INSTRUCTIONS FOR THE TASK
Answer these questions from the concert notes below:
(a) Which city was Schoenberg's home from 1935 until his death?
(b) What subtitle does the Accompaniment bear?
(c) Which instruments did Herrmann add to the string orchestra for Fahrenheit 451?

The subsequent, relatively stable years of teaching and composing came to an end in 1933, with the onset of Nazism. In response, Schoenberg left Europe, taking up his final residence in the United States. Los Angeles was his home from 1935 until his death in 1951.
The Accompaniment, nearly 10 harrowingly emotional minutes long, is music for an imaginary (silent) film sequence. It bears the subtitle “Threatening Danger, Fear, Catastrophe,” to indicate the three moods successively depicted.
The 12-tone row is introduced by the oboe, followed by jagged, leaping “threatening” violin figurations, then a precipitate drop in volume with nervous cross-rhythms, certainly indicating “fear.” The coloring here is marvelously imaginative, with very soft muted horns, strings played col legno (with the wooden back of the bow) and gratingly insidious percussion.
After a quiet bridge section, roaring brass chords break loose, underlined by tam-tam and timpani. A fearful quiet ensues, suggesting even vaster storms to come. But, instead, the composer introduces the suggestion of a funeral march, which never quite takes shape. The piece ends as it began, in dark murmurings.
– Herbert Glass
Bernard Herrmann
Fahrenheit 451: Suite for Strings, Harps and Percussion
(1966)
Approximate duration: 15 minutes
Bernard Herrmann had an uncanny ability to heighten the innermost emotions of any scene, making him a favorite partner of some of film’s most uncompromising auteurs. He went on to score many of Alfred Hitchcock’s iconic films (Psycho, North by Northwest and Vertigo, among others), and died just after completing the gritty score for Martin Scorcese’s Taxi Driver.
Ray Bradbury had long been an admirer of Bernard Herrmann’s music for Alfred Hitchcock’s films, meeting both men on the set of Torn Curtain in 1966. During discussions with Francois Truffaut about adapting his novel for the big screen Bradbury recommended that he hire Herrmann for the project. A meeting was arranged, and Herrmann asked Truffaut:
“Why do you want me to write ‘Fahrenheit’? You’re a great friend of Boulez and Stockhausen and Messaien, and this is a film that takes place in the future. They’re all avant-garde composers. Why shouldn’t you ask one of them?” Truffaut replied, “Oh no, no. They’ll give me music of the twentieth century, but you’ll give me music of the twenty-first”.
Herrmann was flattered and immediately accepted the offer. His conception of a 21st-century score was not what one would expect. Herrmann related:
“I felt the music of the next century would revert to a great lyrical simplicity and that it wouldn’t truck with all this mechanistic stuff. Their lives would be scrutinized. In their music they would want something of simple nudity, of great elegance and simplicity. So I said, if I do your picture, that’s the kind of score I want to write – strings, harps, and a few percussion instruments.”
Truffaut was sold on the idea and once again Herrmann brought his legendary instrument sensibilities to bear. Like he did on Psycho in 1960, he would utilize a string orchestra, although this time he would augment it with harps, xylophone, marimba, glockenspiel and vibraphone. As was Herrmann’s compositional style, he often utilized succinct, repeating motifs with shifting orchestral auras to drive the narrative flow. Today’s Suite includes highlights from the full cinematic score.

EXTRACTED RECORDS
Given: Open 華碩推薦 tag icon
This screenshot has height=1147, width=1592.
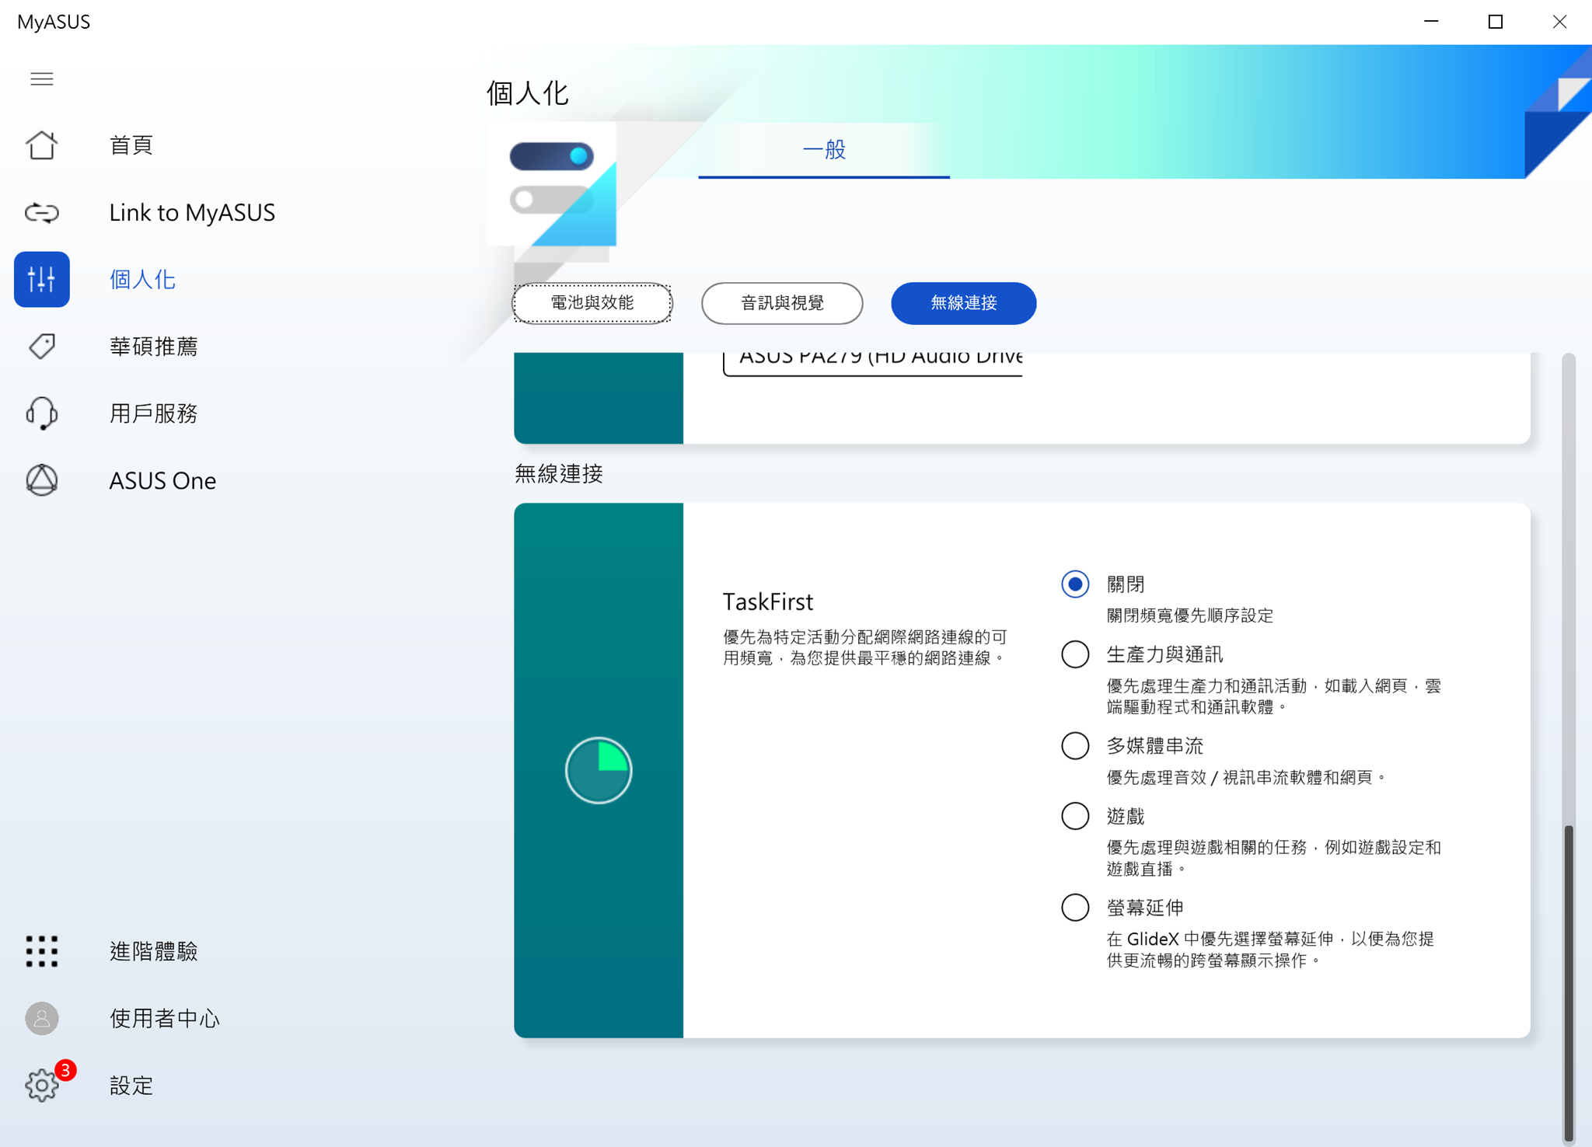Looking at the screenshot, I should pyautogui.click(x=42, y=346).
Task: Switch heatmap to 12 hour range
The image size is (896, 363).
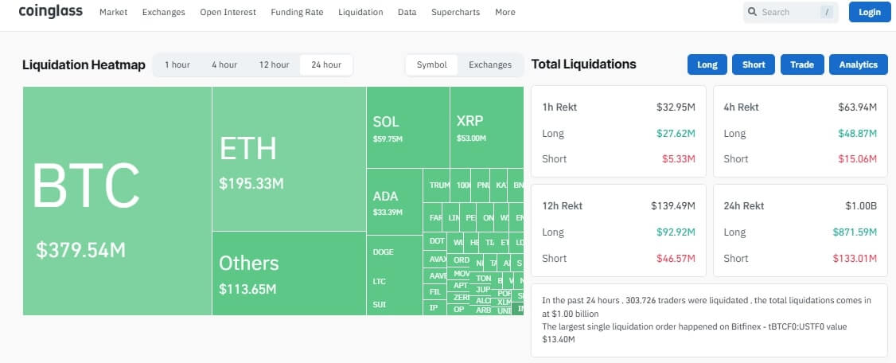Action: pyautogui.click(x=274, y=64)
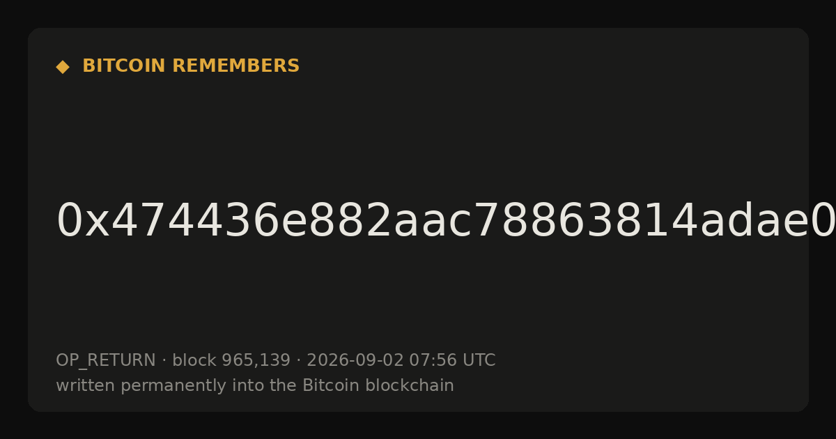Click the word BITCOIN in the orange header

(x=125, y=66)
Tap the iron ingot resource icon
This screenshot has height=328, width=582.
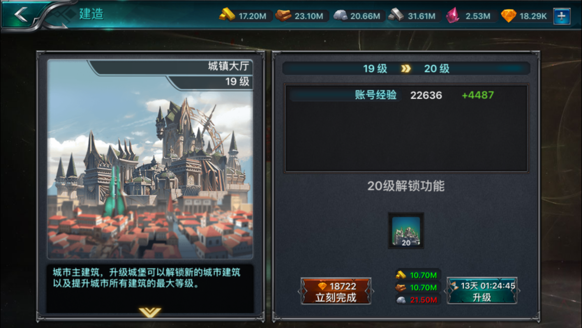point(396,15)
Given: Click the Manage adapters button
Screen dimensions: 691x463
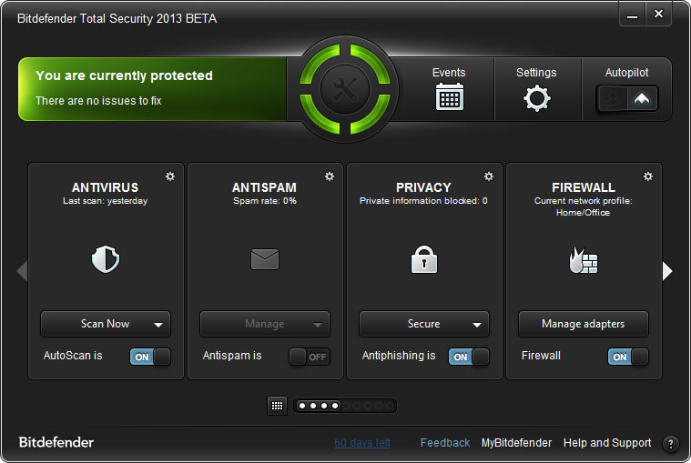Looking at the screenshot, I should [x=584, y=324].
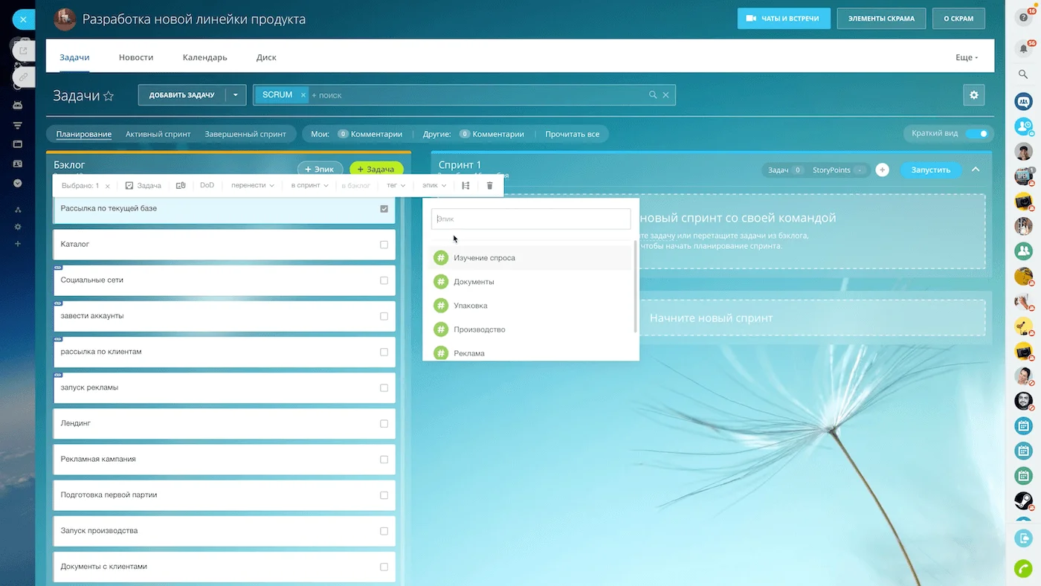
Task: Switch to the Календарь tab
Action: click(x=204, y=57)
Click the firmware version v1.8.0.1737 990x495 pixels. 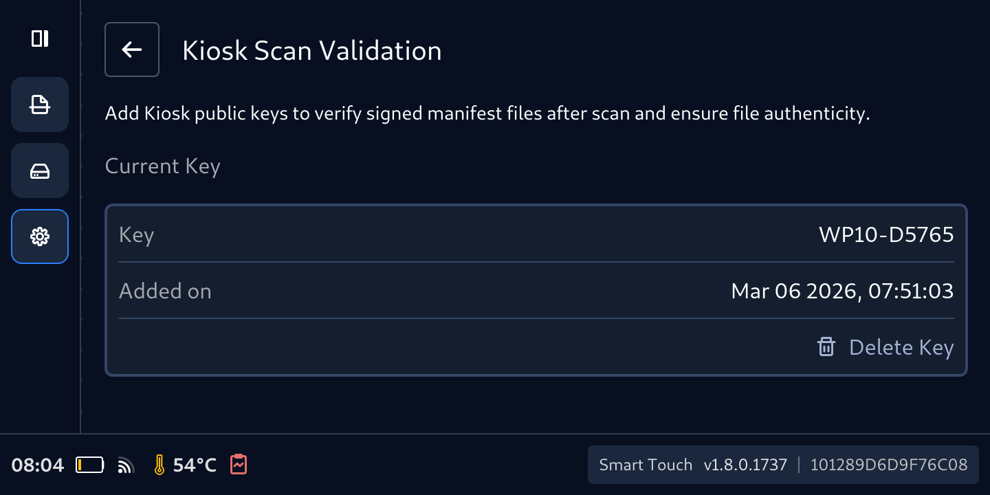(745, 465)
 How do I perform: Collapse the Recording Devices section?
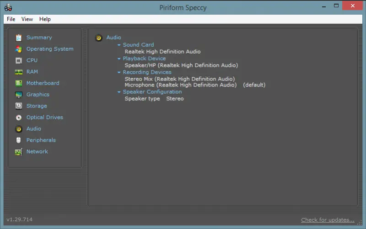pyautogui.click(x=119, y=72)
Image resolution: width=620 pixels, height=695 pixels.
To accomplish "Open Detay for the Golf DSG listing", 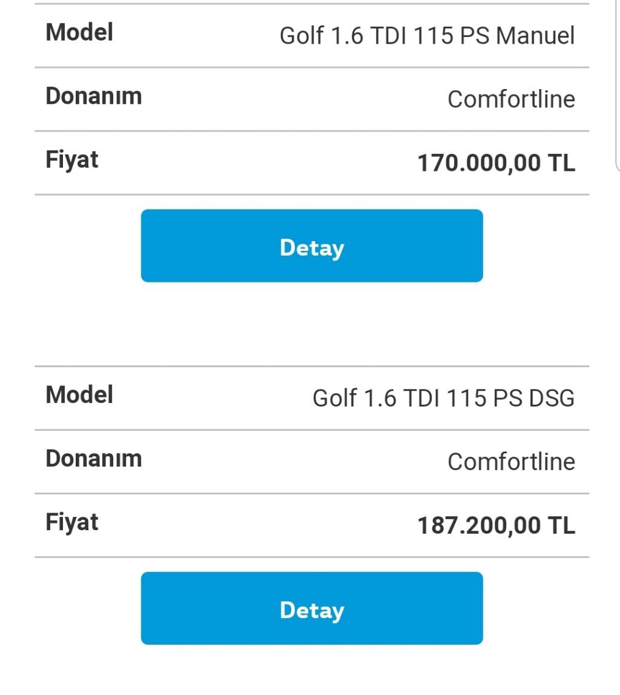I will click(x=312, y=608).
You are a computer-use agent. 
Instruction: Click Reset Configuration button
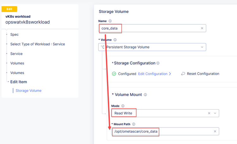[x=203, y=74]
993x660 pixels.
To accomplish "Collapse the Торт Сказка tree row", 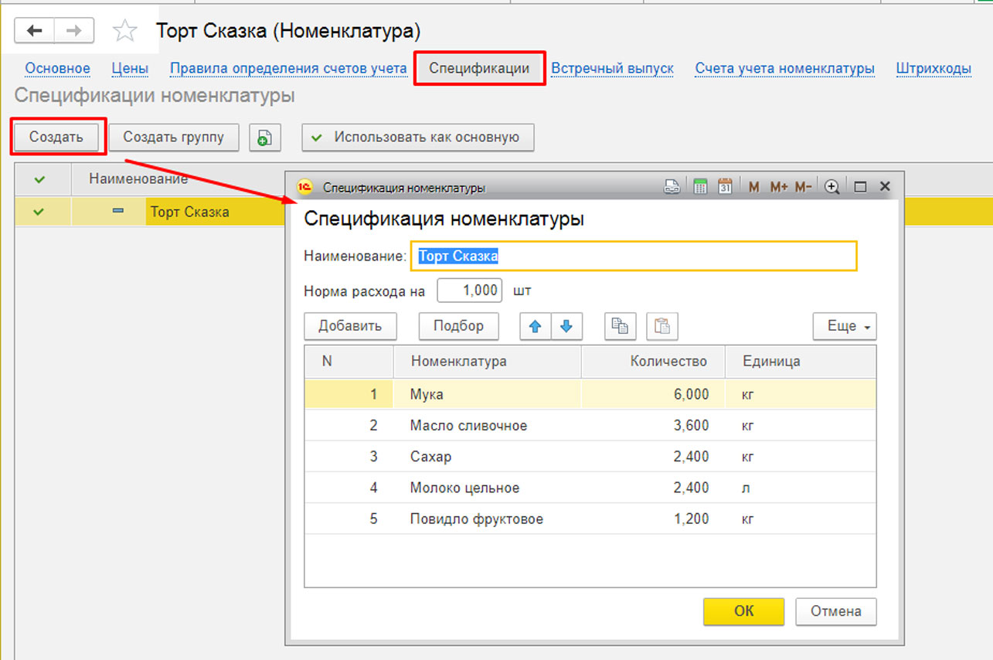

RESULT FOR THIS TASK
(a) Los Angeles
(b) "Threatening Danger, Fear, Catastrophe"
(c) Harps, xylophone, marimba, glockenspiel and vibraphone